Treatment for ARFID is usually multidisciplinary and may involve a combination of psychological therapy (including CBT adapted for ARFID), occupational therapy for sensory issues, and nutritional support. For younger individuals, family involvement is vital, and Maudsley-based family approaches can be helpful even when body image is not a central concern. Treatment focuses on gradually expanding the range of accepted foods, managing anxiety around eating, and restoring nutritional health.

Other Eating Disorders and Atypical Presentations

Not everyone with a serious eating disorder meets the exact criteria for anorexia, bulimia, or BED. Many individuals fall into what DSM-5 refers to as Other Specified Feeding or Eating Disorders (OSFED). This includes presentations such as atypical anorexia (where someone has all the psychological symptoms of anorexia but is not underweight), purging disorder (where purging occurs without bingeing), or night eating syndrome. These conditions can be just as distressing and dangerous as the more well-known disorders.

Treatment is tailored to the individual but typically follows similar principles: evidence-based psychotherapy (often CBT-ED), nutritional rehabilitation, support for emotional wellbeing, and medical monitoring as needed. It is important that these conditions are taken seriously and not dismissed because they don’t fit a classic pattern.

Treatment for Eating Disorders

Treatment often begins with a thorough assessment, including a detailed clinical history, exploration of eating behaviours and body image, physical health screening, and risk assessment. Integrated care and multidisciplinary approach, especially in cases where physical health may be compromised, is of utmost importance.

In younger individuals, families are usually involved in treatment planning and delivery. In adults, both individual and, where beneficial, family or couples-based interventions are recommended. Throughout treatment, the progress should be monitored carefully, and approach adapted as needed to ensure that therapy remains effective, supportive, and goal-oriented.

Hope and Recovery

It’s important to know that recovery from an eating disorder is possible. While the journey may not be linear, many people go on to lead fulfilling, healthy lives. What makes the difference is timely, tailored support and the understanding that eating disorders are treatable.

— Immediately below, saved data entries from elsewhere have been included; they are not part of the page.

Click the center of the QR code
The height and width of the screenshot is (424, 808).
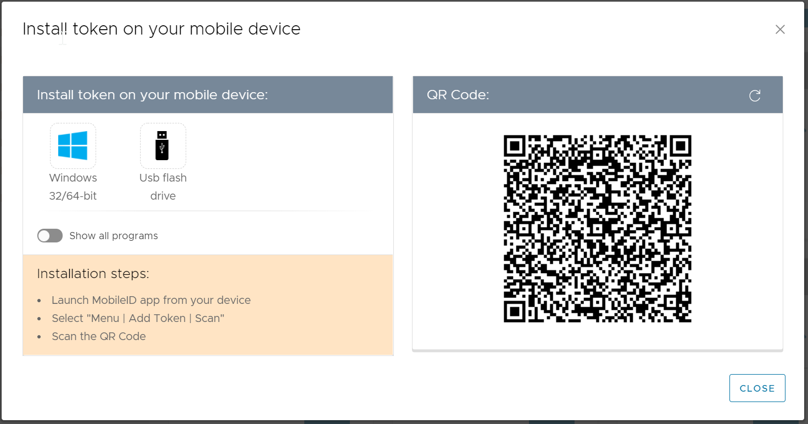(x=597, y=229)
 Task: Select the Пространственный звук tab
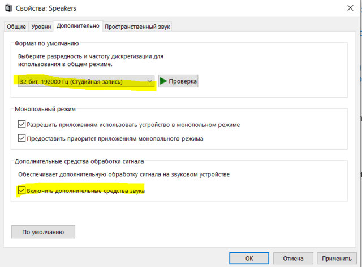pos(137,27)
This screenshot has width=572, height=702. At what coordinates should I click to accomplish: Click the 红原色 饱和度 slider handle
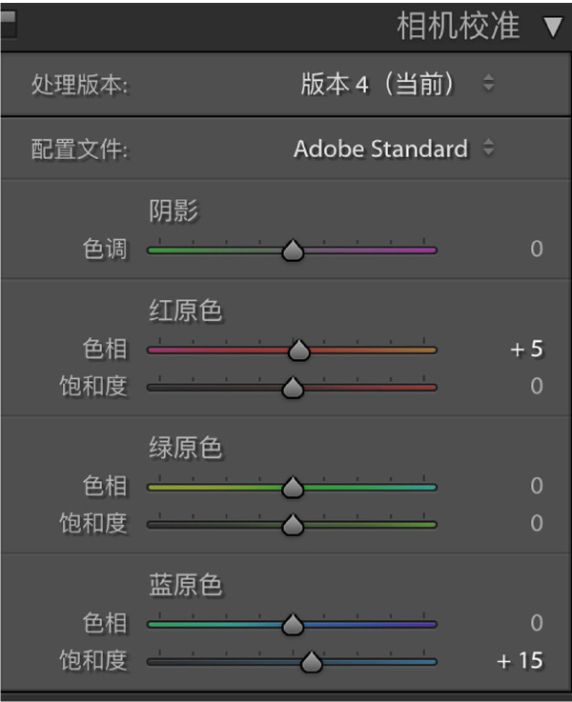[293, 387]
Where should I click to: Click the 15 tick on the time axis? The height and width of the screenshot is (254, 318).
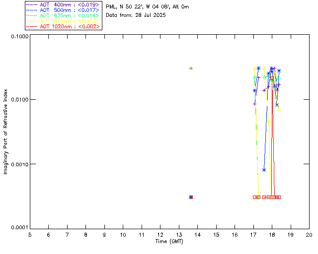(x=216, y=234)
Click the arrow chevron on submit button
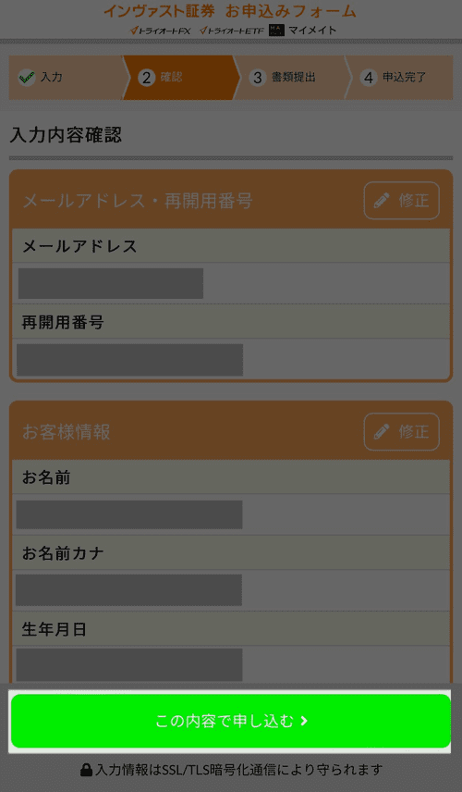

Whether symptoms are recent or longstanding, mild or severe, it is never too early or too late to seek help.

Eating Disorders FAQ

What are the most common types of eating disorders?

The most common eating disorders are anorexia nervosa, bulimia nervosa, binge eating disorder (BED), avoidant/restrictive food intake disorder (ARFID), and other specified feeding or eating disorders (OSFED). Each has different symptoms but all can seriously affect physical and mental health.

What are the signs that someone may have an eating disorder?

Warning signs of eating disorders include extreme food restriction, frequent dieting, secretive eating habits, guilt after eating, distorted body image, compulsive exercise, or sudden weight changes. Emotional distress around food and social withdrawal are also common indicators.

How are eating disorders treated?

Eating disorders are treated with evidence-based psychological therapies, such as Cognitive Behavioural Therapy for Eating Disorders (CBT-ED), Family-Based Therapy, or MANTRA. Treatment may also include nutritional rehabilitation, medical monitoring, and family or couples involvement. In some cases, medication may support recovery.

Can people recover from eating disorders?

Yes. Recovery from eating disorders is possible with the right support. While progress may take time and relapses can occur, many people go on to live healthy, fulfilling lives. Early intervention improves outcomes, but recovery is possible at any stage.

Who can develop an eating disorder?

Eating disorders affect people of all genders, ages, and backgrounds. Although often linked with young women, anyone can develop an eating disorder. These conditions are not a lifestyle choice or a sign of vanity but serious mental health disorders requiring professional care.